TASK TO COMPLETE: Your answer must be an exact copy of the lines below, from the first through the one with "You are a GUI", with no pictures.

GIVEN DATA:
◆ ◆ ◆ ◆ ◆ ◆ ◆

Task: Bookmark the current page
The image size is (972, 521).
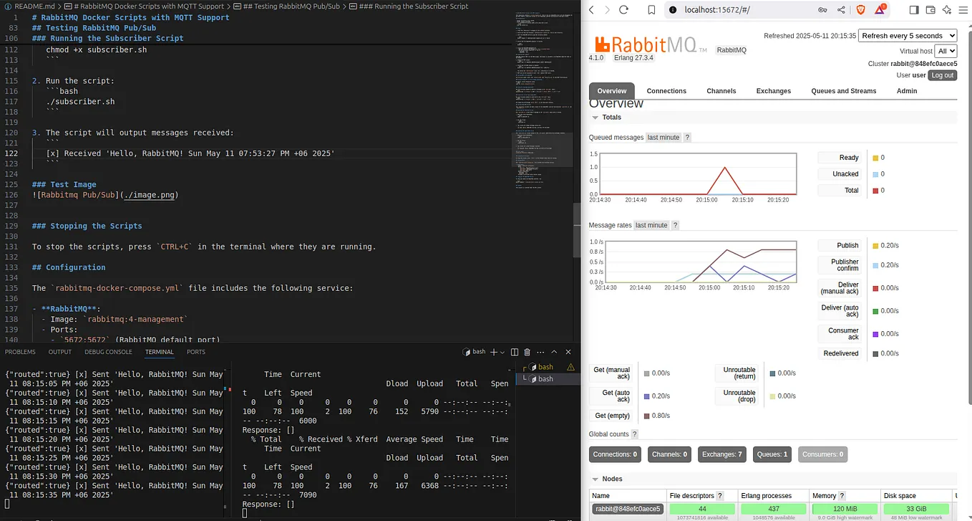Action: (x=652, y=10)
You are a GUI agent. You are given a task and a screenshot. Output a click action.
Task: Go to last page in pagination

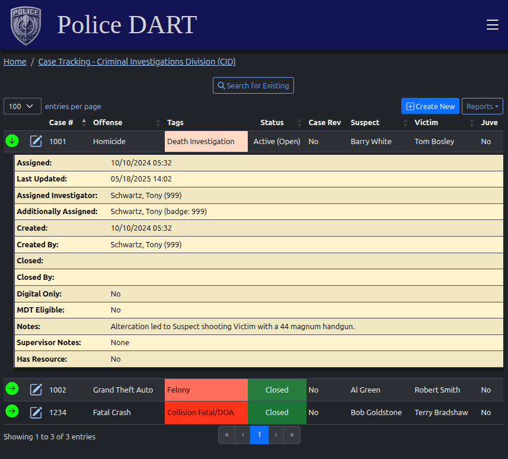(292, 435)
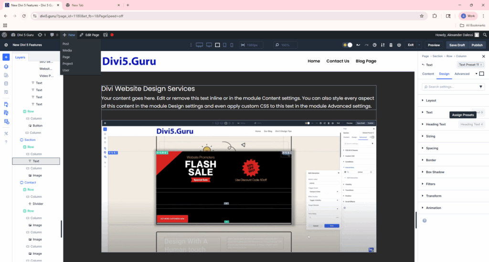
Task: Click the blue add module plus button
Action: [6, 57]

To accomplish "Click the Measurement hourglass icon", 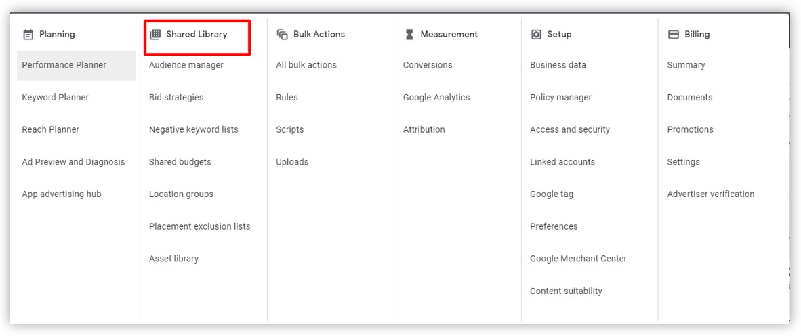I will [409, 35].
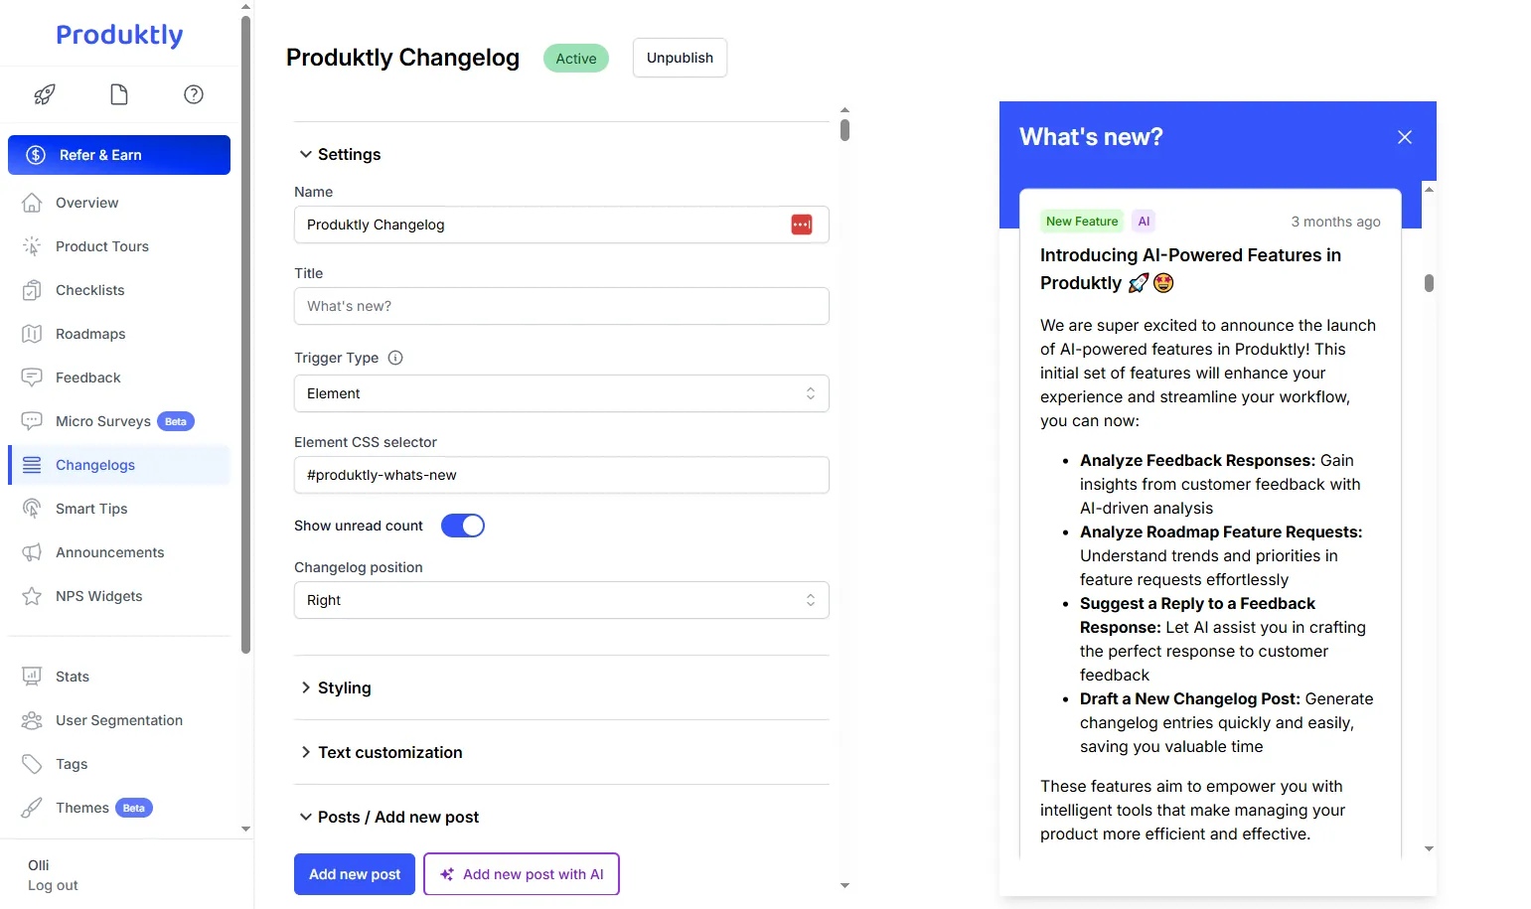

◆ ◆ ◆ ◆ ◆ ◆ ◆

RESPONSE BOX:
Task: Bookmark the current page
The image size is (972, 521).
Action: (x=652, y=10)
You are a GUI agent. You are given a task and a screenshot. Output a click action.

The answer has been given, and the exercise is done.